_What you are asked to do_
Do any lines in the data below contain "Using"? If so, copy every one of them.

*** Data provided Section Begins ***

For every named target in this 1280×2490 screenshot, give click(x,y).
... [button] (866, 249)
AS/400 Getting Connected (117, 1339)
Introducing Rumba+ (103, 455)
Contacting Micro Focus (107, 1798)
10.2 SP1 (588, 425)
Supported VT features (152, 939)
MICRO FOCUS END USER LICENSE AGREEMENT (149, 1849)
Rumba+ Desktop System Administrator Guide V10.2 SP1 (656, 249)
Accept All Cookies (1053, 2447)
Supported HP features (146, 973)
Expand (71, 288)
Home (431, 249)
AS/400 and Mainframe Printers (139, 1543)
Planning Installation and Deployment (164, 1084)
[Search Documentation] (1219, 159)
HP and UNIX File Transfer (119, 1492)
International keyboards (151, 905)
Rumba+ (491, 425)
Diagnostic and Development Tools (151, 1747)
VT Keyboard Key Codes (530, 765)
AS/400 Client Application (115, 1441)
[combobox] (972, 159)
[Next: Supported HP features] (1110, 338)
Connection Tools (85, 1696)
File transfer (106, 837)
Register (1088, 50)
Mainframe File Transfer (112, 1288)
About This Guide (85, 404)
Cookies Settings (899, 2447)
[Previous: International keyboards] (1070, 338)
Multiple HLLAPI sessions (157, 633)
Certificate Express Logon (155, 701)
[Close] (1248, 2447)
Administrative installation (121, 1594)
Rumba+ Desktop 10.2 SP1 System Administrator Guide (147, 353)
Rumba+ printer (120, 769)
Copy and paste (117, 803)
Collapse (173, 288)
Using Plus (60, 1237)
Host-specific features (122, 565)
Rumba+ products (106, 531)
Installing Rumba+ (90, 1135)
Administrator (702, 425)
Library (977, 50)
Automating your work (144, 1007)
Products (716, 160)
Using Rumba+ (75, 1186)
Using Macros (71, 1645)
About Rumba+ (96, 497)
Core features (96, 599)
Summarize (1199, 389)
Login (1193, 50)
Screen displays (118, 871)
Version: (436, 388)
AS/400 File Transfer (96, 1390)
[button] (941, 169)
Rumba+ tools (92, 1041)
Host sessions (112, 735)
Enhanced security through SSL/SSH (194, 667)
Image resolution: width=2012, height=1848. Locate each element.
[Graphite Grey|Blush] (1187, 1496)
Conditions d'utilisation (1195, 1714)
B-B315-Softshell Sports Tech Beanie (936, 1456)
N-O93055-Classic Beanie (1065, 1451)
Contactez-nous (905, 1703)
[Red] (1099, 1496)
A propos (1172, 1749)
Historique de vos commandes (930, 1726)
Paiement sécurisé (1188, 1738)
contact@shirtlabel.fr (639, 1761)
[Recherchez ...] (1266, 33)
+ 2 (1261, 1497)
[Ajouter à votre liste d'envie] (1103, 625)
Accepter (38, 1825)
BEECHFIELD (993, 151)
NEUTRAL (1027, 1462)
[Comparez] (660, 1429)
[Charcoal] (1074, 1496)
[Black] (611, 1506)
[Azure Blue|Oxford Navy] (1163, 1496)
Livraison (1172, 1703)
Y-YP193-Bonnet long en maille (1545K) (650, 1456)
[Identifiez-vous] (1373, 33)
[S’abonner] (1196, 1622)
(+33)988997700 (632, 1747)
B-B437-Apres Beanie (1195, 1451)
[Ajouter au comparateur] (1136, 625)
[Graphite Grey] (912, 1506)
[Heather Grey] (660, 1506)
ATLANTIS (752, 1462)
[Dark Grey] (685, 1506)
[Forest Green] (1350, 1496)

*** Data provided Section Ends ***

_Solution for this exercise_
Using Plus (60, 1237)
Using Rumba+ (75, 1186)
Using Macros (71, 1645)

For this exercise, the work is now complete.